Researcher Finds A Big Security Flaw In Samsung Android Devices

The flaw was acknowledged by US National Vulnerability Database, who gave it a risk rating of 7.8 out of 10.    Saturday, November 01, 2014:  As per the recently released reports certain security flaws have been identified in Samsung Android phones which might allow hackers to remotely control the smartphone over the internet. Using the flaw, they’ll be able to perform different functions over the smartphones like locking and unlocking the device, displaying a customized message on the screen, finding its location on a map or even wiping the details, without the owner being able to do anything to stop it.

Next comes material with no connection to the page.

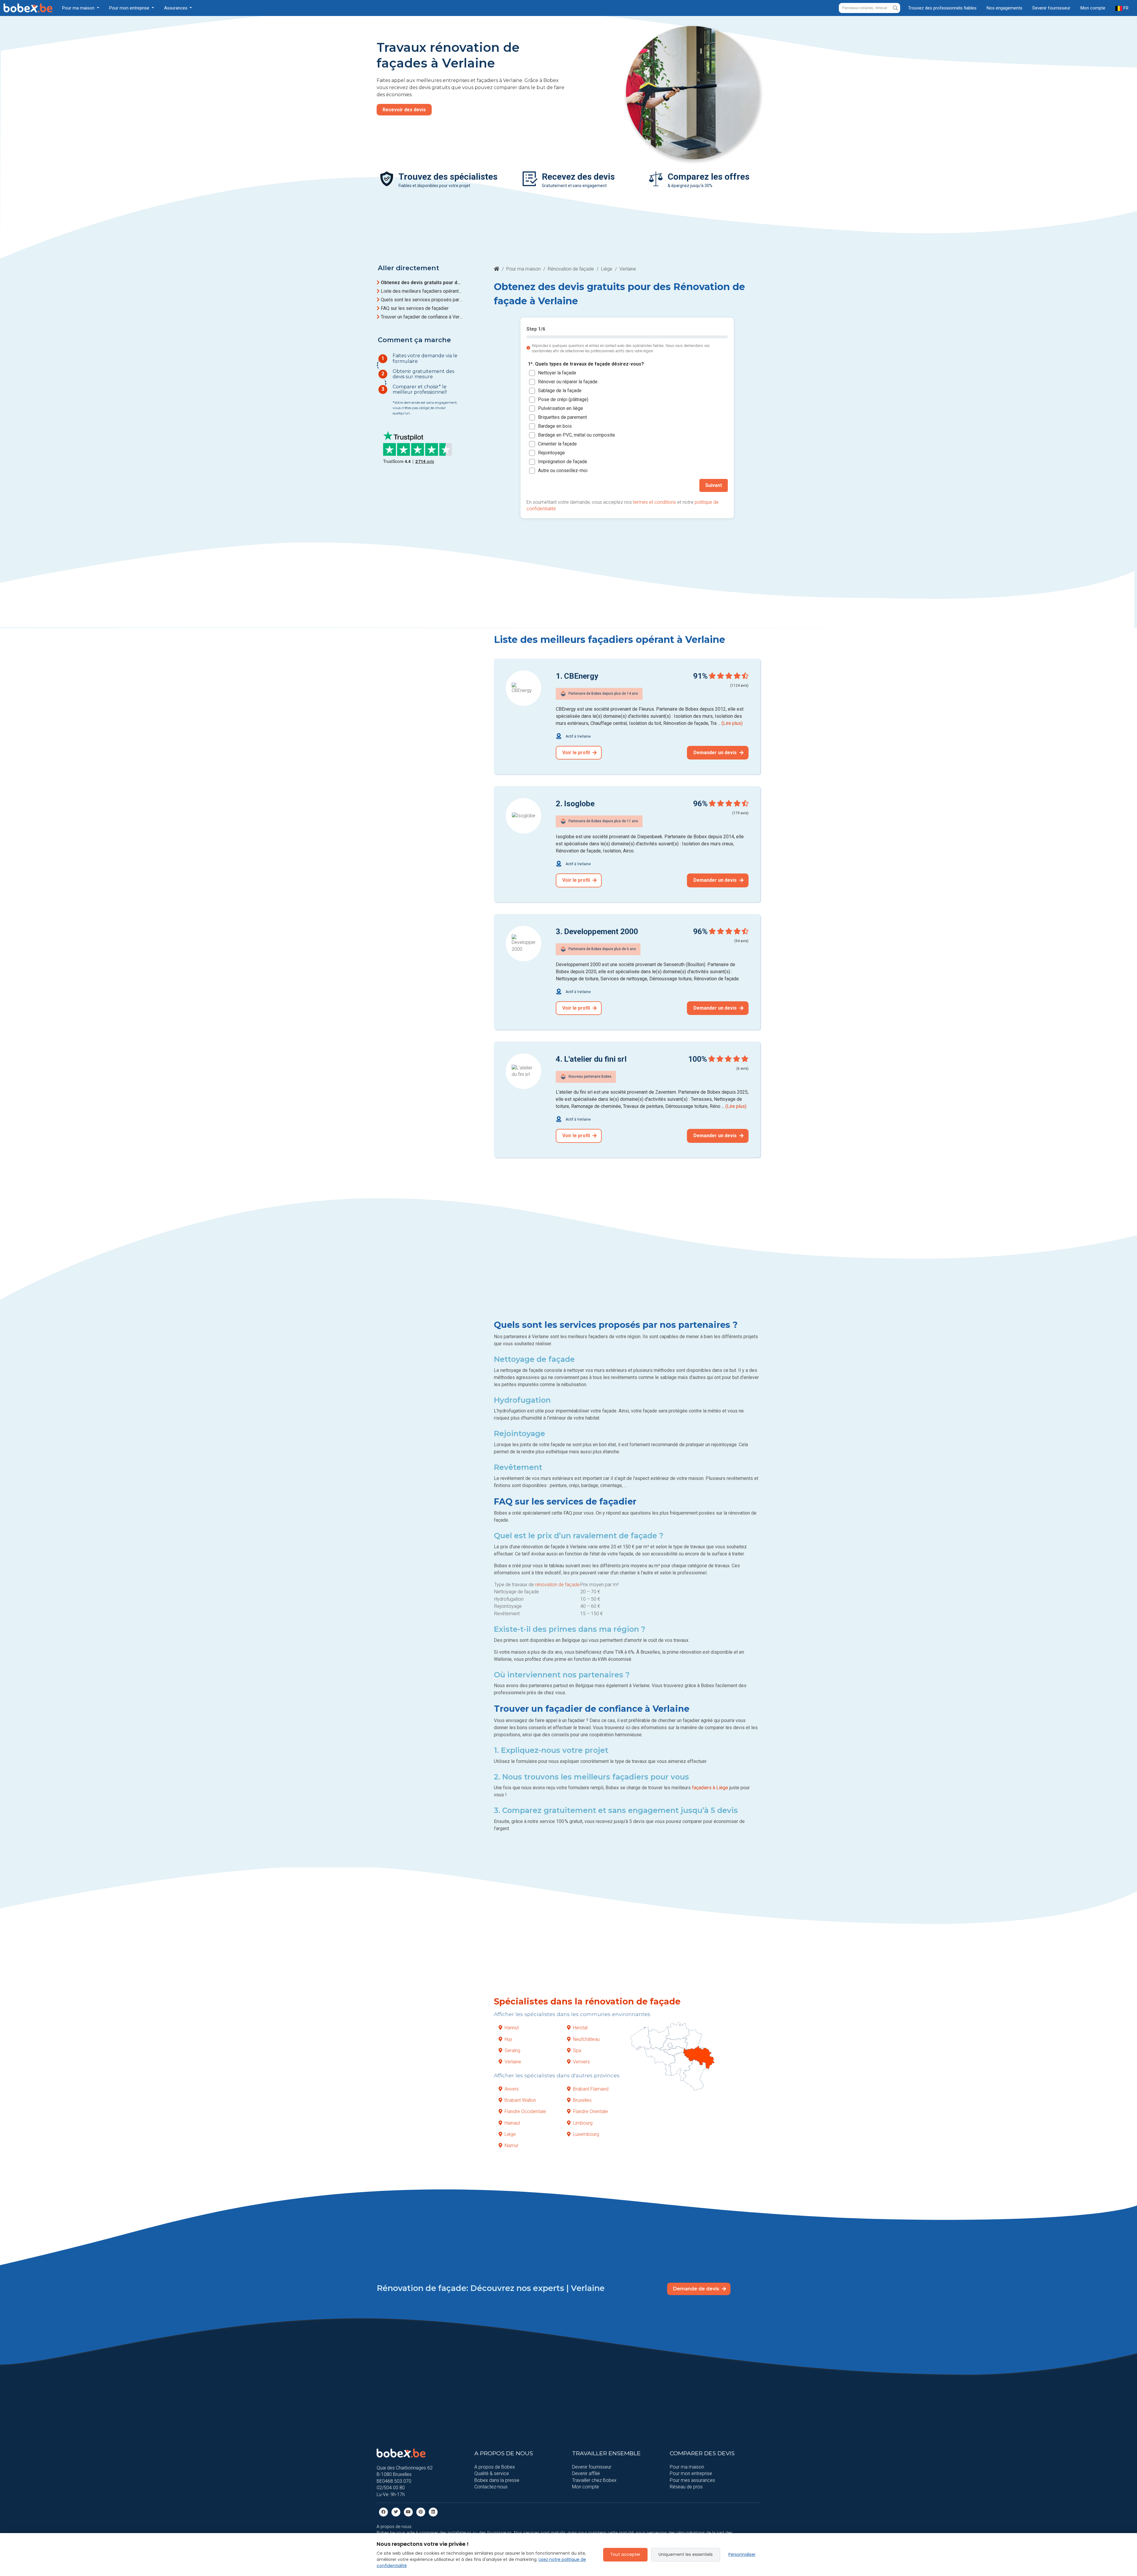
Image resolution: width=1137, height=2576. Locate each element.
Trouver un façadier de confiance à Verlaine (421, 317)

Not even that, it can even be used in more advanced hacks like ransom attacks. The zero-day flaw in Samsung’s Find My Mobile feature was discovered by researcher Mohamed Baset. Find My Mobile feature allows users to find their lost or stolen devices. But the reports reveal that the Korean IT giant, Samsung is not keeping any check over the Find My Mobile, about from where the requests are coming from, which might allow hackers to imitate the device owners. It was acknowledged by U.S. National Vulnerability Database, who gave it a risk rating of 7.8 out of 10. The agency said in an advisory notice, “The Remote Controls feature on Samsung mobile devices does not validate the source of lock-code data received over a network, which makes it easier for remote attackers to cause a denial of service (screen locking with an arbitrary code) by triggering unexpected Find My Mobile network traffic.” Samsung has not yet addressed this particular issue, but there was a video uploaded by “Baset” on YouTube which broadly highlighted the flaws.